++++ Estratto del testo ++++

(Il Vangelo secondo Giovanni – La Sacra Bibbia – Cap. 7,31-36 – Ed. Paoline, 1968)
(M.V.: ‘L’Evangelo come mi è stato rivelato’ – Cap. 488 – Centro Ed. Valtortiano)

 

3. L’Uomo-Dio viveva con un piede nel tempo e con l’altro nell’eternità…
Roba da equilibristi!

 

Gv 7, 31-36:

Però molti del popolo credettero in lui e dicevano: « Il Cristo, quando verrà, farà forse più miracoli di quanti ne ha fatti lui? ».
I Farisei udirono che la folla bisbigliava di lui tali cose e i gran Sacerdoti e i Farisei mandarono delle guardie a prenderlo.
Disse allora Gesù: « Ancora per poco tempo sono con voi, poi vado a chi mi ha mandato. Voi mi cercherete e non mi troverete, e dove sono io voi non potete venire ».
Dicevano tra loro i giudei: « Dove andrà costui perché noi non lo possiamo trovare? Andrà forse ai dispersi fra i pagani, ad insegnare ai gentili? Che significa questo suo dire: ‘Voi mi cercherete e non mi troverete; e dove sono io voi non potete venire’? ».

 

 

3.1 Gesù la grammatica la conosceva bene…

Abbiamo visto dall’episodio precedente che il ‘clima’, intorno a Gesù, si stava ‘surriscaldando’. Egli aveva infatti chiaramente affermato la sua ‘divinità’ facendo scoppiare un tumulto con i suoi nemici che avevano cercato di aggredirlo e catturarlo, salvato però da Gamaliele perché – commenta Giovanni nel suo Vangelo – ‘non era ancora venuta la sua ora.’.
E allora Gesù – a Gamaliele che lo aveva invitato a spiegarsi meglio, a rispondere alle accuse di blasfemità e che intanto si era seduto, tavolette cerate alla mano per annotare come uno scolaro, lui sapiente com’era, quel che Gesù avrebbe detto – allora Gesù fa quel discorso di grandissima suggestività e sapienza, anche retorica e dialettica – sul quale poi noi abbiamo fatto il ‘test’.
Dopo quel discorso – racconta Giovanni – molti del popolo credettero in lui perché pur non avendolo capito bene – come dice la Valtorta – avrebbero barrato i due ‘sì’ delle caselle del test, come avete fatto voi.

++++ Dati forniti ++++

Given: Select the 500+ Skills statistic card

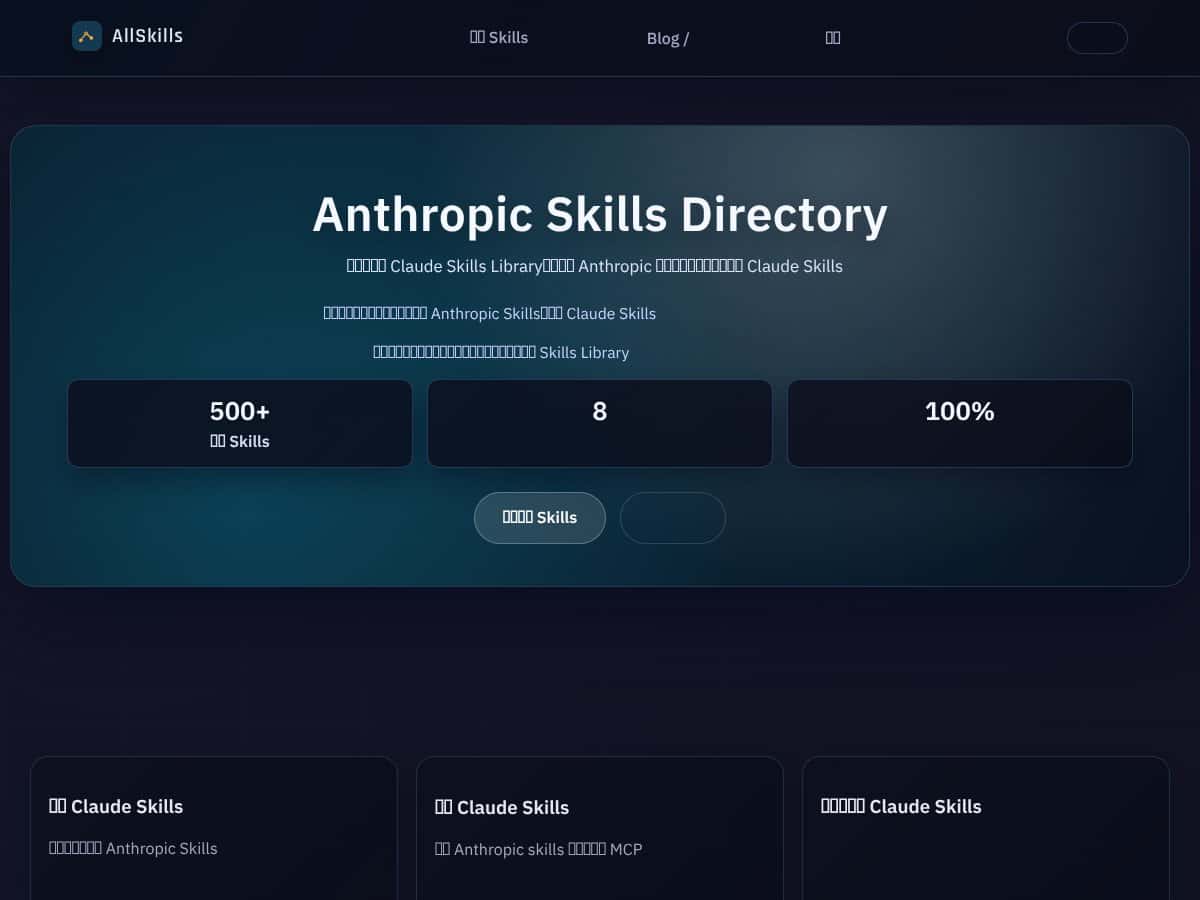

++++

# [Indicazioni del compito]
Trascrivi dall'estratto del testo il brano che parte da "(Il Vangelo secondo" e prosegue fino a "Roba da equilibristi!".

# [Risposta completa]
(Il Vangelo secondo Giovanni – La Sacra Bibbia – Cap. 7,31-36 – Ed. Paoline, 1968)
(M.V.: ‘L’Evangelo come mi è stato rivelato’ – Cap. 488 – Centro Ed. Valtortiano)

 

3. L’Uomo-Dio viveva con un piede nel tempo e con l’altro nell’eternità…
Roba da equilibristi!